Holding Our Breath and Venting Frustrations!
Back in July, during one of James’s ocular injections, we were informed his left eye was still regressing but how much or how quickly was difficult to determine.
Last week, we met with James’s ophthalmologist for his regular checkup and having to go tied my stomach in knots. James had OCT scans and other pictures taken of his eyes — detailed images that help us see what’s happening behind the scenes, so to speak.
His left eye was still showing signs of regression, but regressing slowly — and we believe that’s thanks to the injections. His right eye, thankfully, appears stable. Not necessarily improving, but not getting worse either, and with Batten Disease, stability is a win we will take.
I remember holding my breath as the doctor went through each image. And let me tell you, she took her time analyzing each and every image – comparing them to the last images taken. In the back of my mind, I was preparing for the conversation I’ve dreaded: “We should probably start thinking about James’s quality of life with the ocular injections and if they’re still worth continuing.”
But that conversation never came. The regression was so miniscule, his doctor and I decided the injections were still worth it. Since the June to July regression visit, we’ve had the July to August visit with images showing that, even though his left eye regressed, it is now holding steady with no changes.
For now, we get to keep fighting and keep preserving what he has. And that feels like a small miracle.
-------Warning: Venting Frustration!-------
Recently, I read an article from the BDSRA website (it’s their ongoing research update article) about the UK and Brineura. Here is a very short summary of the UK’s decision regarding access to Brineura for CLN2 patients and I’ll post the link to the BDSRA article below.
Within the past few months, the UK’s NICE decided that after December 2025, children diagnosed with CLN2 will not be able to start treatment with Brineura—the only therapy that slows the progression of this disease.
As you all know, James receives Brineura every other week. It doesn’t cure him, but it gives him, and us, precious time to walk, play, and just be a kid and family. Under this ruling, children diagnosed after December 2025 won’t get that chance. Families like ours know exactly what that means—regression, suffering, and loss that could have been delayed.
Drawing a line between which children get treatment and which don’t is absolutely devastating. Don’t get me wrong, I’m grateful that children diagnosed before December 2025 can continue treatment.
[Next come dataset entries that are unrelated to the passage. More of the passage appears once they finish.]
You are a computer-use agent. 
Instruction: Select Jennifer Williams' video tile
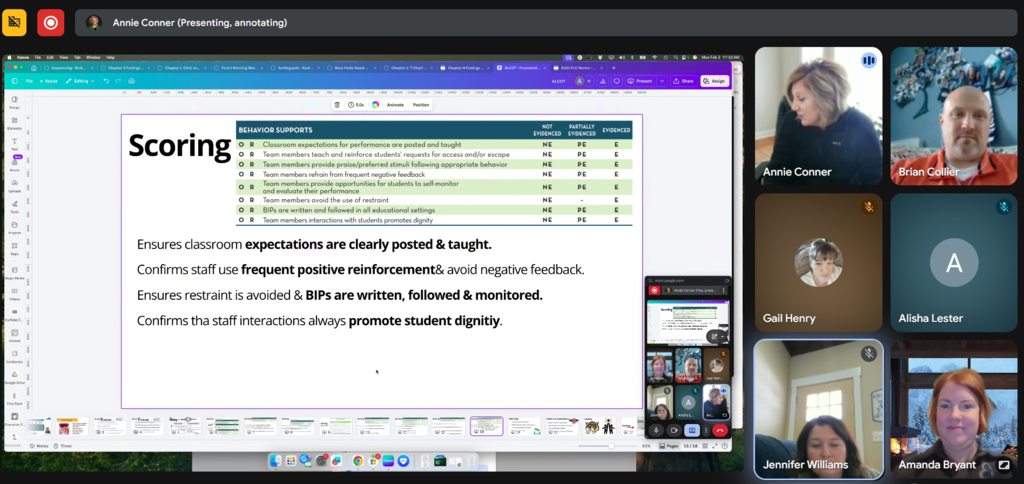click(818, 408)
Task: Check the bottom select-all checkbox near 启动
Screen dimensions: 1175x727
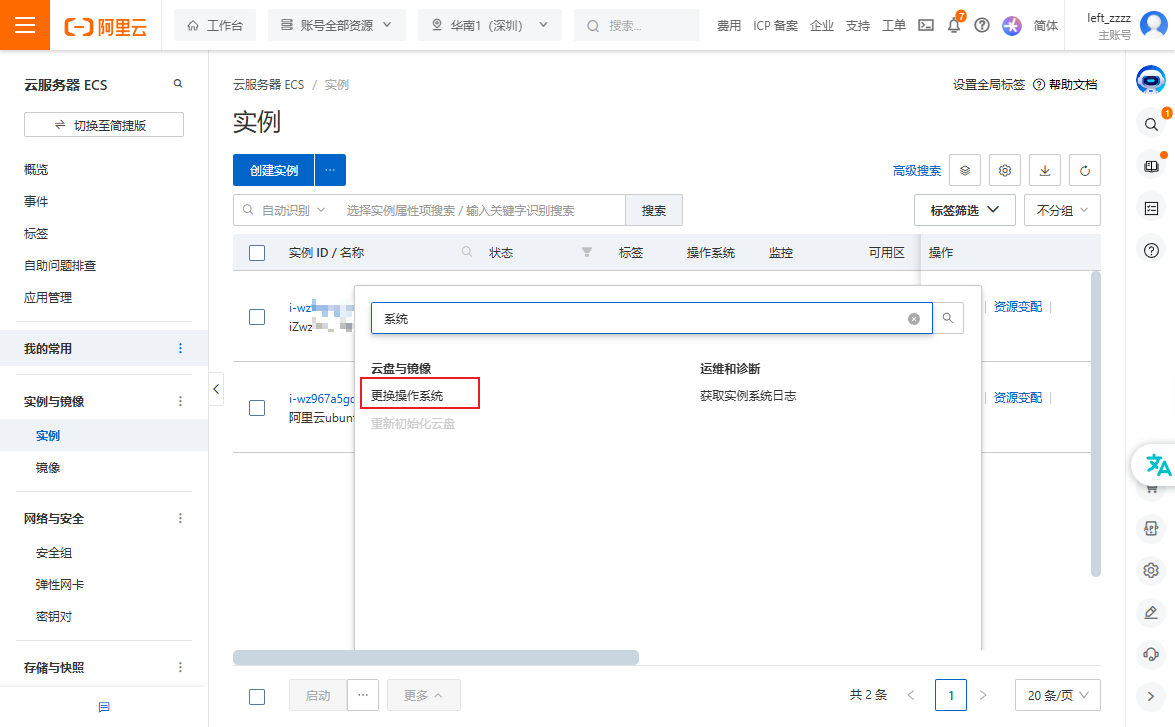Action: (256, 695)
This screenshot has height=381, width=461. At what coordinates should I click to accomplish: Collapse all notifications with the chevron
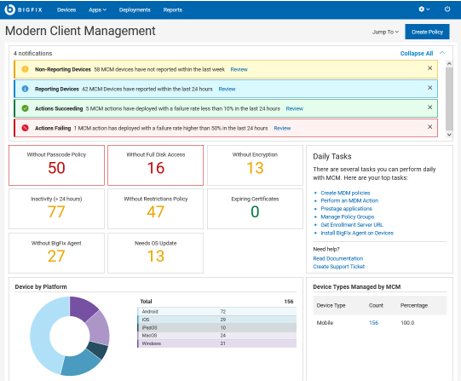pyautogui.click(x=442, y=53)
But for those diagnosed after, I can’t even begin to put my emotions into words. I understand Brineura is expensive—out of pocket, the drug and its administration could cost us nearly $1.1 million a year. That’s an enormous cost for a single patient, and yes, it’s a treatment for an ultra-rare disease. I get that the decision comes down to money. But what breaks me is knowing they admit this drug works in the short term, yet still decided the price tag outweighs a child’s chance at more time: to be with their family, to be a child, to live. Allow me to be very informal and just scream: UUUUUGGGGHHH!!!!!!
A small glimmer of hope: foundations and advocacy groups are pushing back hard to get this decision reversed. I am following this very closely and will try to update with any news.
Here’s the link - you’ll need to scroll down a little to find the article:
Click here to read the article regarding the UK’s decision to stop Brineura (cerliponase alfa).
As always, much love from us all.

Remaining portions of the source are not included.